----- 文档正文

题目链接:https://ac.nowcoder.com/acm/contest/984/I/
时间限制:C/C++ 1秒,其他语言2秒
空间限制:C/C++ 32768K,其他语言65536K
64bit IO Format: %lld

题目描述

Farmer John went to cut some wood and left N (2 ≤ N ≤ 100,000) cows eating the grass, as usual. When he returned, he found to his horror that the cluster of cows was in his garden eating his beautiful flowers. Wanting to minimize the subsequent damage, FJ decided to take immediate action and transport each cow back to its own barn.
Each cow i is at a location that is Ti minutes (1 ≤ Ti ≤ 2,000,000) away from its own barn. Furthermore, while waiting for transport, she destroys Di (1 ≤ Di ≤ 100) flowers per minute. No matter how hard he tries, FJ can only transport one cow at a time back to her barn. Moving cow i to its barn requires 2 × Ti minutes (Ti to get there and Ti to return). FJ starts at the flower patch, transports the cow to its barn, and then walks back to the flowers, taking no extra time to get to the next cow that needs transport.
Write a program to determine the order in which FJ should pick up the cows so that the total number of flowers destroyed is minimized.

输入描述

Line 1: A single integer N
Lines 2..N+1: Each line contains two space-separated integers, Ti and Di, that describe a single cow's characteristics

输出描述

Line 1: A single integer that is the minimum number of destroyed flowers

输入

6
3 1
2 5
2 3
3 2
4 1
1 6

输出

86

解题思路

题意:有n头牛在吃花,每头牛牵走(避免吃花)要花费2*t秒(来回),每头牛吃花的速率是d,要你自己设计一个牵走牛的顺序,使被牛吃的花最少?
思路:贪心思想,设a,b是两头牛,我们想要的就是先送损失的花少的。
送a牛则b牛损失的花为2*t_a*d_b,送b牛则a牛损失的花为 2*t_b*d_a;
假设b牛吃得花比a牛多,那么就有关系式t_a*d_b < t_b*d_a,即d_b/t_b > d_a/t_a,所以这样就可以按照这个速率比时间的值来贪心,让被牛吃的花尽量少。

Accepted Code:

//正着算 
#include <bits/stdc++.h>
using namespace std;
const int N = 1e5 + 10;
struct edge {
    int t, c;
    bool operator < (const edge & r) const {
        return t * r.c < r.t * c;
    }
}a[N];
int main() {
    int n;
    scanf("%d", &n);
    long long ans = 0, sum = 0;
    for(int i = 0; i < n; i++) {
    	scanf("%d%d", &a[i].t, &a[i].c);
    	sum += a[i].c;
    }
    sort(a, a + n);
    for (int i = 0; i < n; i++) {
    	sum -= a[i].c;
        ans += 2ll * a[i].t * sum;
    }
    printf("%lld\n", ans);
    return 0;
}
//反着算
#include <bits/stdc++.h>
using namespace std;
const int N = 1e5 + 10;
struct edge {
    int t, c;
    bool operator < (const edge & r) const {
        return t * r.c > r.t * c;
    }
}a[N];
int main() {
    int n;
    scanf("%d", &n);
    for(int i = 0; i < n; i++)
        scanf("%d%d", &a[i].t, &a[i].c);
    sort(a, a + n);
    long long ans = 0, sum = 0;
    for (int i = 0; i < n; i++) {
        ans += 2ll * a[i].t * sum;
        sum += a[i].c;
    }
    printf("%lld\n", ans);
    return 0;
}

----------

→ 任务要求 1
根据上文这篇牛吃花问题的题解,把第 i 头牛送回牛棚需要多少分钟?
→ 任务要求 2
将下面给出的所有条目逐字复制一遍。

----- 所给数据

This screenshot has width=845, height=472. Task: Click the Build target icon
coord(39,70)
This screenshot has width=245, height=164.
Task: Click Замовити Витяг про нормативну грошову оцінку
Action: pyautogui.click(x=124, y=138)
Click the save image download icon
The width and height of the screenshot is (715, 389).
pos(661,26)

----------

→ 正确答案 1
需要 2 × Ti 分钟。

→ 正确答案 2
This screenshot has width=845, height=472. Task: Click the Build target icon
coord(39,70)
This screenshot has width=245, height=164.
Task: Click Замовити Витяг про нормативну грошову оцінку
Action: pyautogui.click(x=124, y=138)
Click the save image download icon
The width and height of the screenshot is (715, 389).
pos(661,26)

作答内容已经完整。